El gesto adquiere mayor densidad política si se mide a contra corriente del pasado reciente. México vive un momento de polarización intensa, de demandas sociales urgentes, de derechos pendientes, de regiones olvidadas. En ese contexto, el hecho de que una mujer, elegida presidenta en una ola de cambio, encabece esta tradición que desde hace siglos había sido reservada a voces masculinas —y a menudo varones poderosos—, no es mero ceremonial: es parte de la narrativa de transformación que prometió Sheinbaum, y un mensaje abierto sobre inclusión, reconocimiento y pertenencia política de quienes históricamente han sido marginadas.
Pero el simbolismo convive con expectativas. Quienes vieron el acto esperan más que palabras: exigen gestos concretos que superen los símbolos. Sheinbaum sabe que no bastará con haber pronunciado el “Grito”; tendrá que consolidar derechos, atender desigualdades profundas, responder con acciones firmes. La ciudadanía tiene ahora un punto de comparación: la nueva era que promete debe corresponderse con resultados tangibles. Escuelas, comunidades indígenas, mujeres que enfrentan violencia, jóvenes que buscan oportunidades: todos ellos escucharon esta noche lo que Sheinbaum dijo, pero ahora esperan lo que hará.

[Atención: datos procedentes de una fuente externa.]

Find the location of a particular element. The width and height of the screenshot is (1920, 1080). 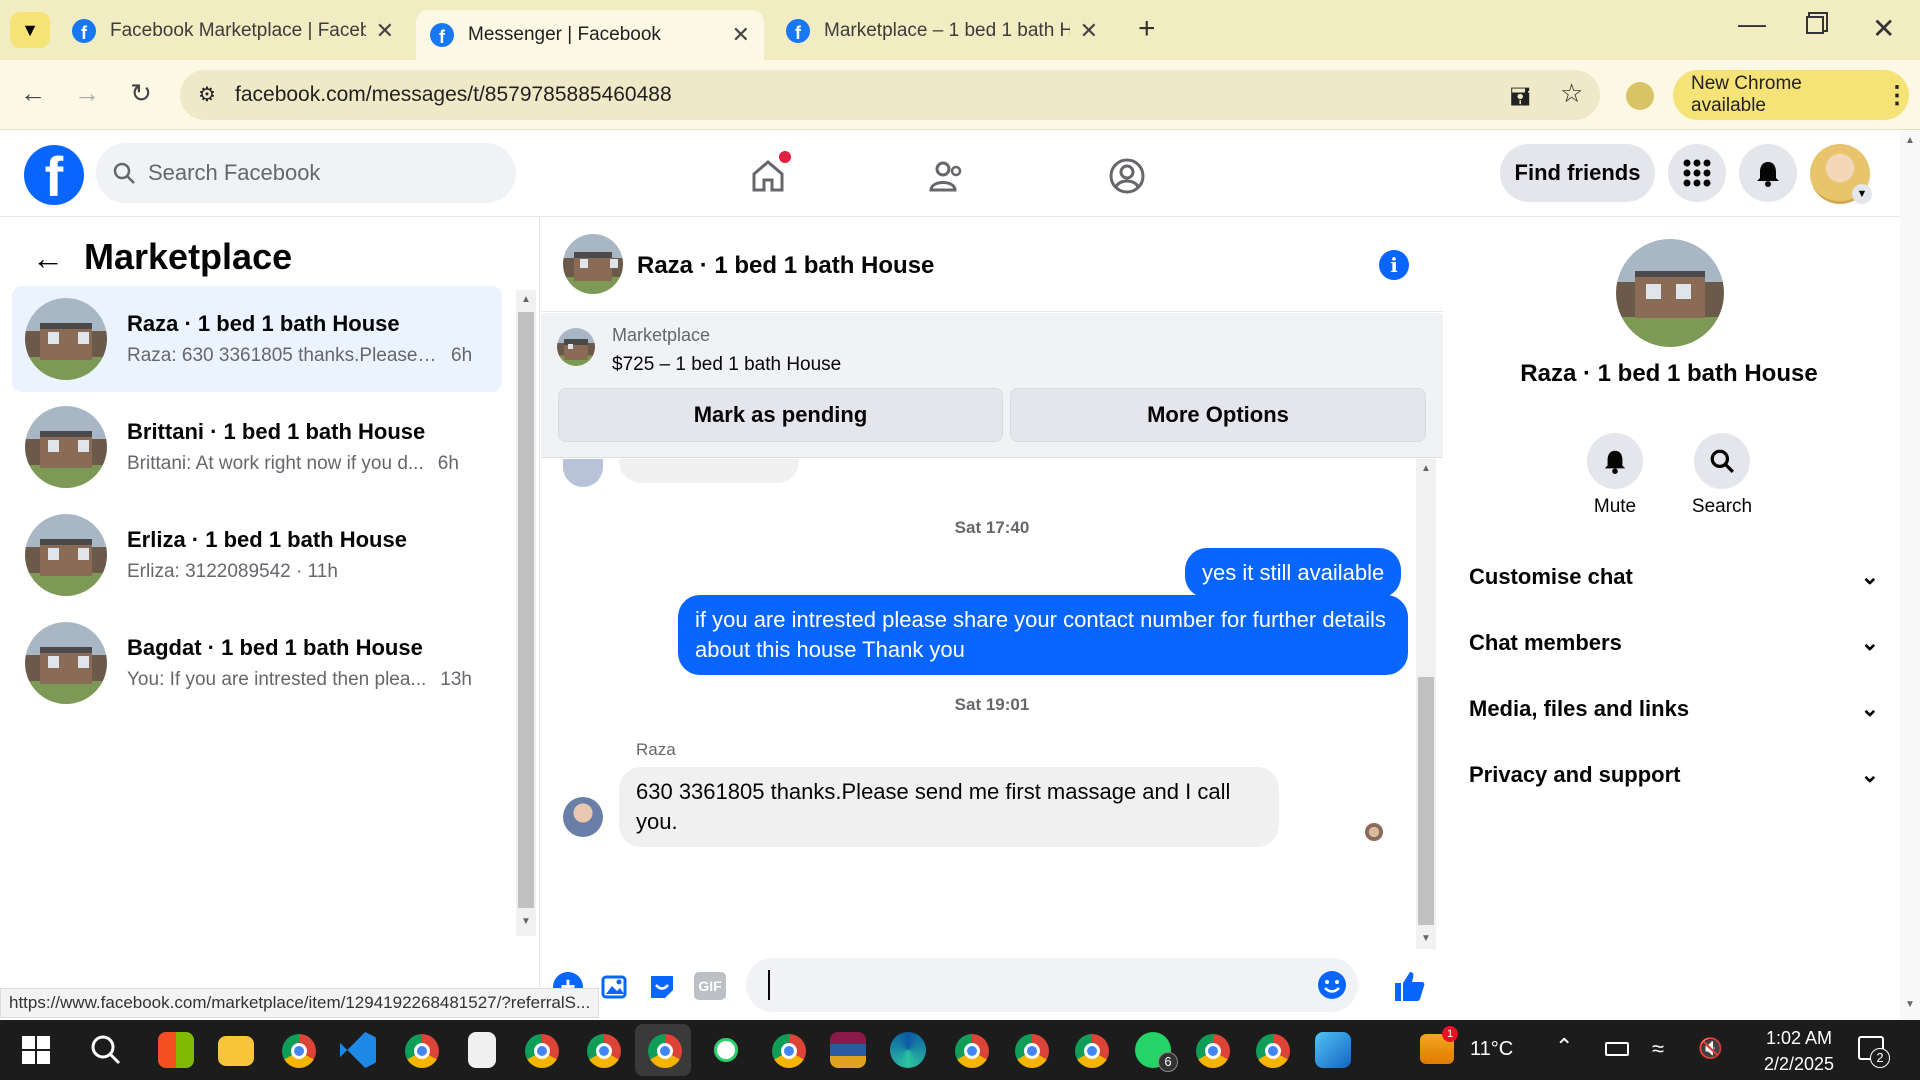

back-arrow-icon: ← is located at coordinates (48, 258).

La noche del 16 de septiembre marca también un camino visible: México eligiendo con claridad quiénes pueden tener voz, quiénes pueden liderar los rituales más patrióticos, quiénes pueden ser autoridad simbólica. Pero también señala que esos rituales ya no pueden ser solo eso: símbolos congelados en la tradición, repetidos por el pulso de la costumbre. Que el símbolo se haga puente para el cambio.

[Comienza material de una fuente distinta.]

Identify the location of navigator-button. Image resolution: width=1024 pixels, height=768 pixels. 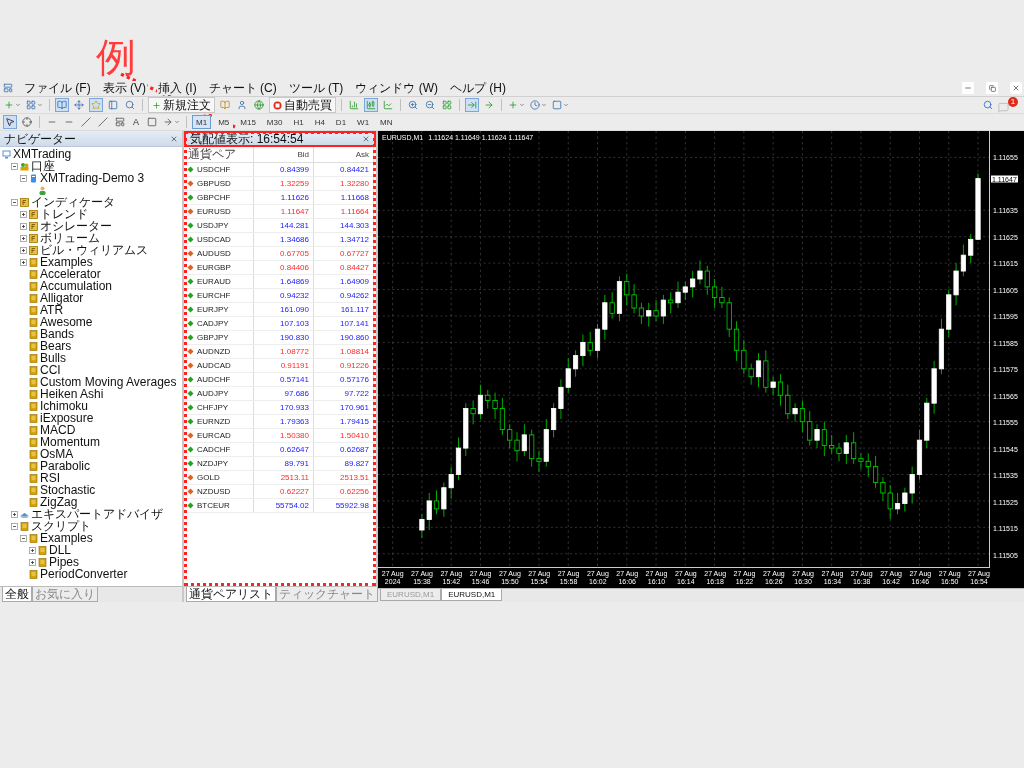
(79, 105).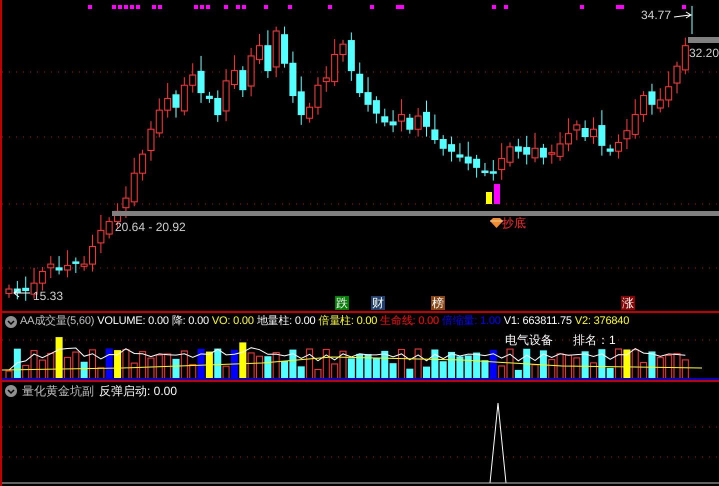  I want to click on sector-name: 电气设备, so click(529, 340).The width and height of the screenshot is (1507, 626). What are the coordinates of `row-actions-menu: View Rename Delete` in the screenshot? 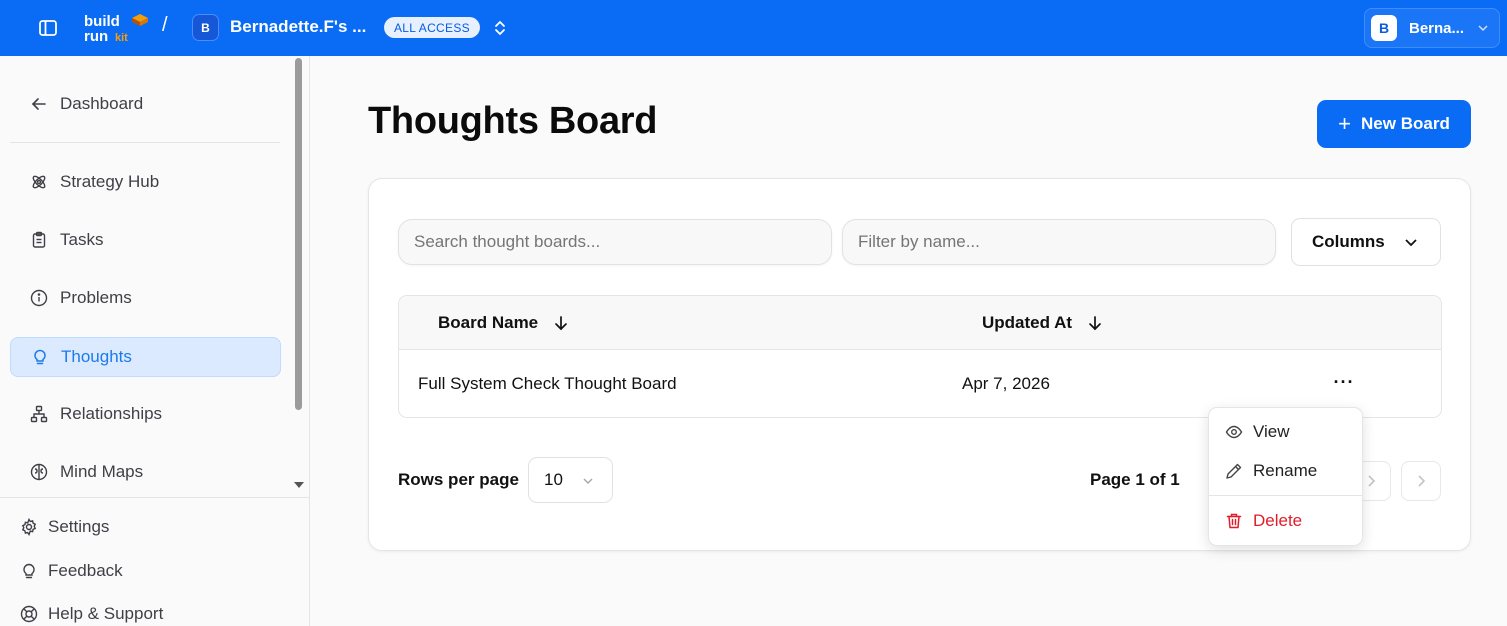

Sheinbaum cerró su discurso con gritos colectivos de “¡Viva México!”, “¡Viva nuestra independencia!”, en medio del aplauso que mezclaba emoción, esperanza y, para muchos, un respiro político. Esta noche no fue solo una celebración histórica: fue un recordatorio de lo que significa estar presente, visible y reconocida en el balcón del poder. Y, sobre todo, de lo que aún está por hacerse para que esa visibilidad no sea excepción, sino norma.